United States District Court, Eastern District of California
Jan 18, 2024
2:23-cv-01632-WBS-CKD (E.D. Cal. Jan. 18, 2024)

Opinion

2:23-cv-01632-WBS-CKD

01-18-2024

KAGETA TECH, LLC, Plaintiff, v. FORD MOTOR COMPANY, Defendant.


ORDER

CAROLYN K. DELANEY UNITED STATES MAGISTRATE JUDGE

Plaintiff, Kageta Tech, LLC, moves under Rule 30(a)(2)(A)(iii) of the Federal Rules of Civil Procedure for leave to take the deposition of Murugan Sundaram Ramasamy. (ECF No. 31.) For the reasons set forth below, the motion is denied without prejudice.

I. Background

Plaintiff filed the operative first amended complaint alleging patent infringement against the defendant, Ford Motor Company, on October 19, 2023. (ECF No. 24.) Defendant filed an answer on November 2, 2023. (ECF No. 26.) On November 29, 2023, defendant filed a motion seeking to transfer venue to the United States District Court for the Eastern District of Michigan. (ECF No. 27.) Plaintiff's response to the motion to transfer venue is currently due by January 31, 2024. (See ECF No. 30.)

On January 8, 2024, plaintiff filed the present motion for expedited discovery and moved to shorten time for hearing the motion. (ECF Nos. 31, 32.) On January 9, 2024, the undersigned granted the motion to shorten time and set a briefing schedule. (ECF No. 33.) Defendant opposed the motion for discovery. (ECF No. 34.) Plaintiff filed a reply. (ECF No. 36.) At the conclusion of briefing, the undersigned vacated the hearing set for this matter and ordered the motion submitted without appearance and argument. (ECF No. 37.)

II. Legal Standards

A party may not seek discovery from any source before the parties have conferred as required by Rule 26(f), except in a proceeding exempted from initial disclosure under Rule 26(a)(1)(B), or when authorized by these rules, by stipulation, or by court order. Fed.R.Civ.P. 26(d)(1). In the Ninth Circuit, courts assess whether there is “good cause” to permit discovery before the Rule 26(f) conference. See Semitool, Inc. v. Tokyo Electron Am., Inc., 208 F.R.D. 273, 276 (N.D. Cal. 2002); U.S. v. Distribuidora Batiz CGH, S.A. De C.V., No. 07-cv-370-WQH-JMA, 2009 WL 2487971, at *10 (S.D. Cal. Aug. 10, 2009). In considering whether good cause exists, factors courts may consider include “(1) whether a preliminary injunction is pending; (2) the breadth of the discovery request; (3) the purpose for requesting the expedited discovery; (4) the burden on the defendants to comply with the requests; and (5) how far in advance of the typical discovery process the request was made.” Am. Legalnet, Inc. v.
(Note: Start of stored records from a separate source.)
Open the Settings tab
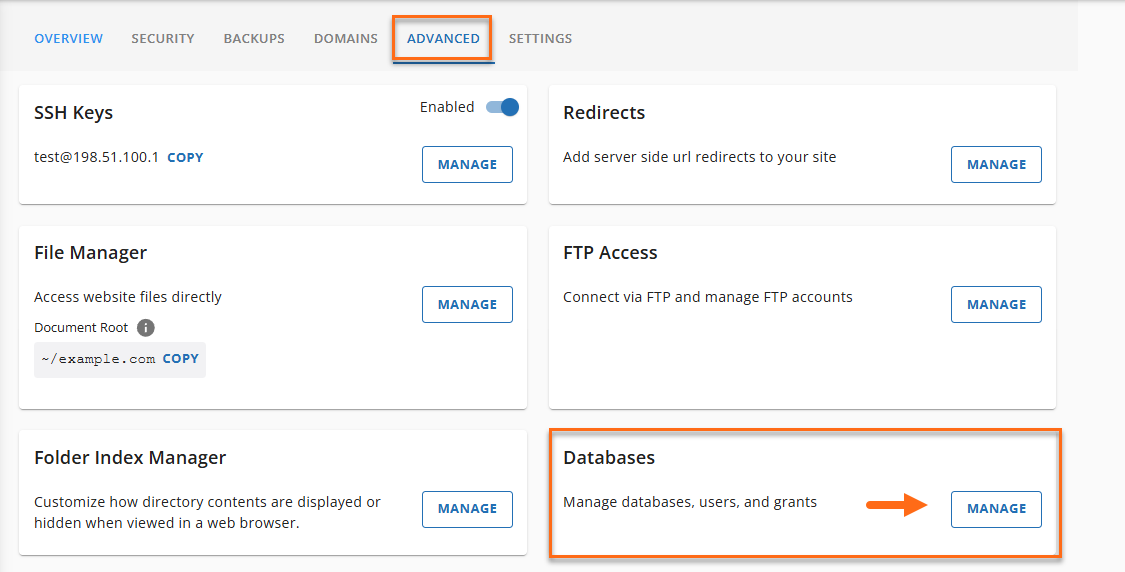click(540, 39)
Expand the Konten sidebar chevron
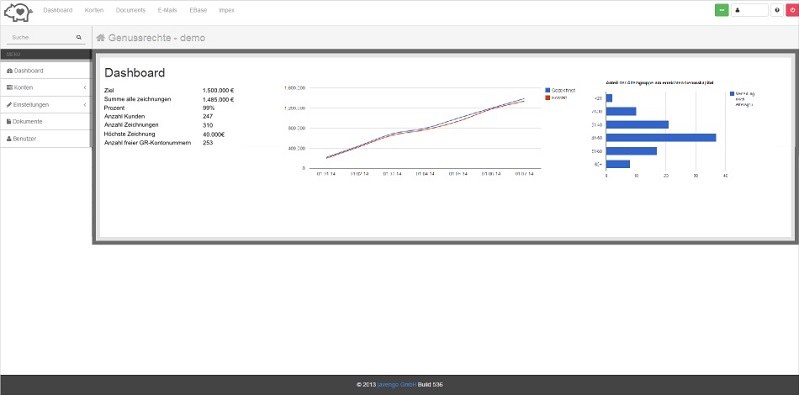This screenshot has height=395, width=799. point(85,88)
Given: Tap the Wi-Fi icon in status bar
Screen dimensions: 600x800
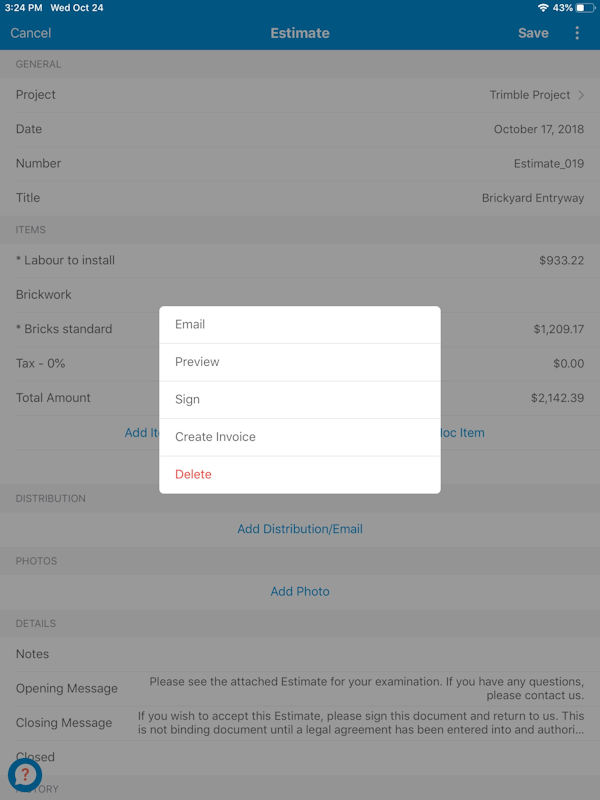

Davis, 673 F.Supp.2d 1063, 1067 (C.D. Cal. 2009).

III. Discussion

As set forth, defendant moved to transfer venue to the Eastern District of Michigan and plaintiff's opposition to the motion to transfer venue is currently due January 31, 2024. “Change of venue in patent cases, like other civil cases, is governed by 28 U.S.C. § 1404(a).” In re TS Tech USA Corp., 551 F.3d 1315, 1319 (Fed. Cir. 2008). Section 1404(a) sets forth a two-step transfer analysis: the court first asks whether the action could have been brought in the proposed transferee venue and then determines whether transfer will serve the convenience of the parties and witnesses and will promote the interest of justice. Hatch v. Reliance Ins. Co., 758 F.2d 409, 414 (9th Cir. 1985).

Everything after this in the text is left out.